Words: Lee “Pasty” Harvey
Photos: Lee Whitehead – http://www.photolounge.co.uk/
So you are up and riding on the foil.
Now it’s time to start RIPPING.
It might not seem it at the moment but the faster you ride, the more stable the foil becomes. Of course the top speed does depend on your actual foil, but generally speed is your friend especially in manoeuvres.
Now you are riding the foil you are probably thinking about a lightwind specific kite.
There are two options depending on your style of riding and type of foil:
- Zero or 1 Strut Inflatable
If you just want to cruise around and have a lower aspect freeride foil then go for a kite such as the North Mono. It works amazing on the foil, with the 9m giving a wind range of 8-20 knts and the 12m 7-15knts.
Advantages – Great power for size, very manoeuvrable, great relaunch, stays in the air well, light weight, awesome wave kite.
Disadvantages – Harder to foil out of manoeuvres, low top speed, not amazing upwind.
- Foil Kite
If you are riding a higher aspect race type foil then you need a foil kite to match it.
The Peter Lynn Aero is an amazing kite which is very responsive in foil kite terms. The 14m will work from 7-20knts giving great speed and angles.
Advantages – Better for foiling manoeuvres, high speed, good angles upwind and downwind, great as a light wind boosting machine on the TT from 12knts.
Disadvantages – harder relaunch, swimming in, cost.
I recommend using a max of 22m lines on inflatables and 18m on foil kites (which, when you consider the bridle, works out at about 22m), as this will give you better precision control and allow you to position the kite exactly where you want it in the window.
To start going really fast upwind we need to get in the groove.
- Kite Low
Keep the kite fairly low, between 20 and 40 degrees off the water. This enables us to drive the kite forward and push the power from the kite into the foil.
If the kite is too high the lift from the kite will bring the foil too high causing it to break the surface and BANG!
- Driving the Foil
With the kite low, you can really lean over and push off the foil. Keep the foil just below the surface, with your hips forward and push with your front or back foot to control how far the kite flies forward in the window. The more you can push the more lift you generate off the foil and the faster you will go.
- Lock in your stance
Look where you are going and keep your hips and shoulders locked in pointing upwind. Keep the bar and kite steady, as long as you don’t make any wobbles through the foil you will stay in the groove and be ripping upwind!
The more power you can hold the faster you will rip upwind.
- Foil keeps breaking surface
Kite is too high, move it lower so you can lean against the kite and put more power through your legs.
- Kite wants to pull you upright
Sheet out on the bar.
- Kite loses power
You have pushed the kite too far forward in window. Sheet in on bar and ease off on back leg so you bear away slightly and keep the speed on.

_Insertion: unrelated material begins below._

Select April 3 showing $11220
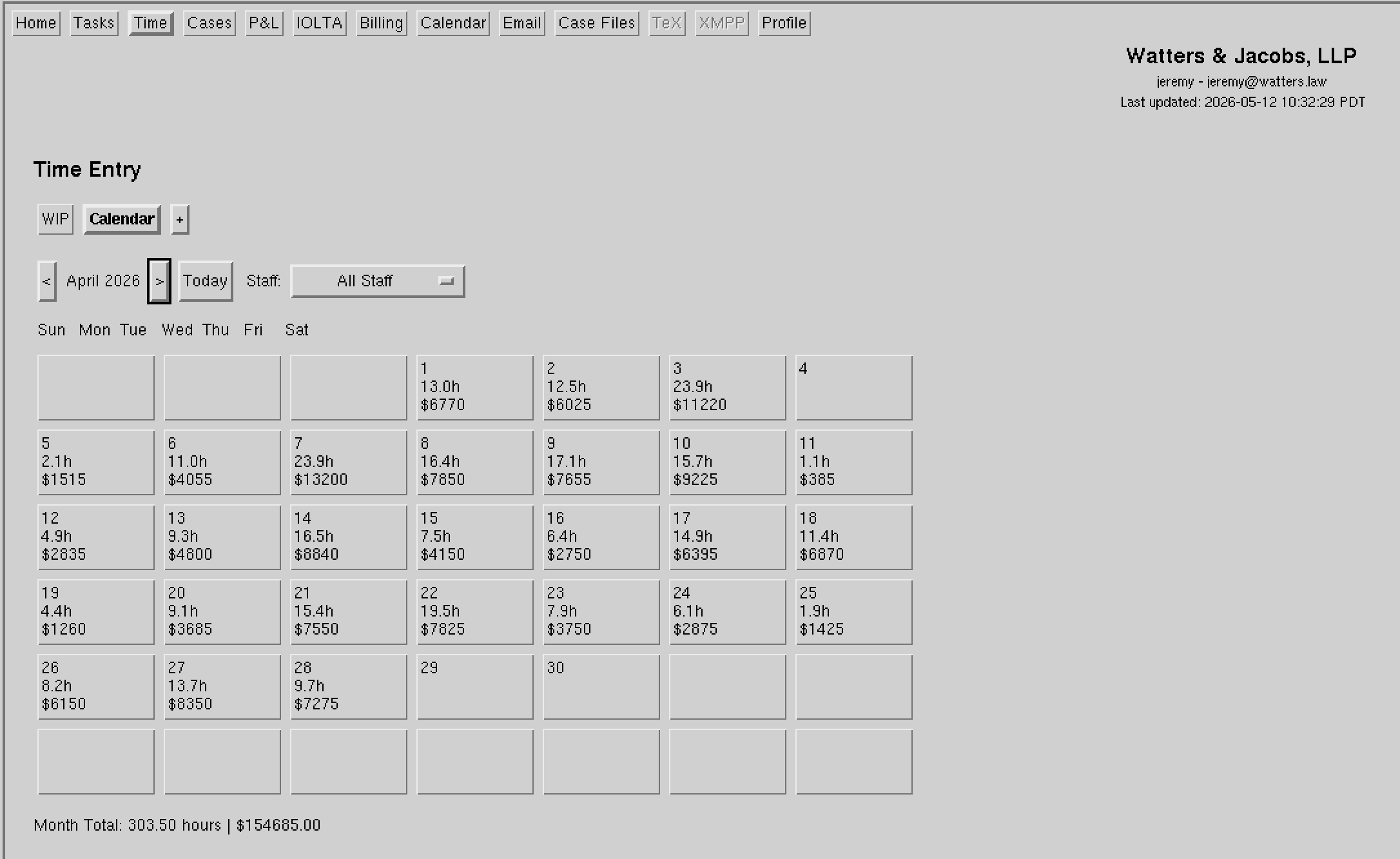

Now that you are way upwind it’s time to come back downwind.
As with ripping upwind, the key to going fast and in control downwind is to get in the groove.
- The Bear Away
The hardest part is to get from upwind to downwind without gaining too much lift. Prepare by bringing the kite up towards 1 or 11 while you are still going upwind and lowering the ride height of the foil.
Dive the kite hard pulling in on bar while pushing on the front foot to bear away.
Commitment is key!
- Kite Low and infront
Due to the amount of apparent wind we generate, riding downwind is actually very similar to going upwind. Keep the kite low, sheeted in and infront of you. Bear away in the gusts and head up in the lulls to control your speed.
Keep pushing hard on the front foot with you hips back slightly to stay in the groove. If you bring the kite up too high you will crash!
- Heading Up
You’ve made it downwind, now it’s time to head back upwind.
Gently bring the kite up, sheeting out whilst moving your weight forward to keep the foil down. Slowly bring the kite down the edge of the window still sheeting out while pointing up and leaning over into your upwind stance.
Going downwind is all about getting the apparent wind up so that you can go as deep and fast as possible. Commit to it and don’t be scared!
- Foil keeps breaking surface
Kite is too high, get it low and get the speed on.
- Can’t bear away
Be more aggressive bringing the kite down and really push on your front foot.
- Can’t head back up
Sheet out more and turn quicker while bringing kite down.
Reaching Across the Wind
Foiling across the wind is actually the hardest point of sail to ride as its hard to control the speed.
The reason is you cannot bear away to lose power or send the kite to the edge of the window by pushing harder. Both actions will simply increase your speed and if you bring the kite up the foil will come out and bang. There are specific reaching foils that are pretty small and crazy fast.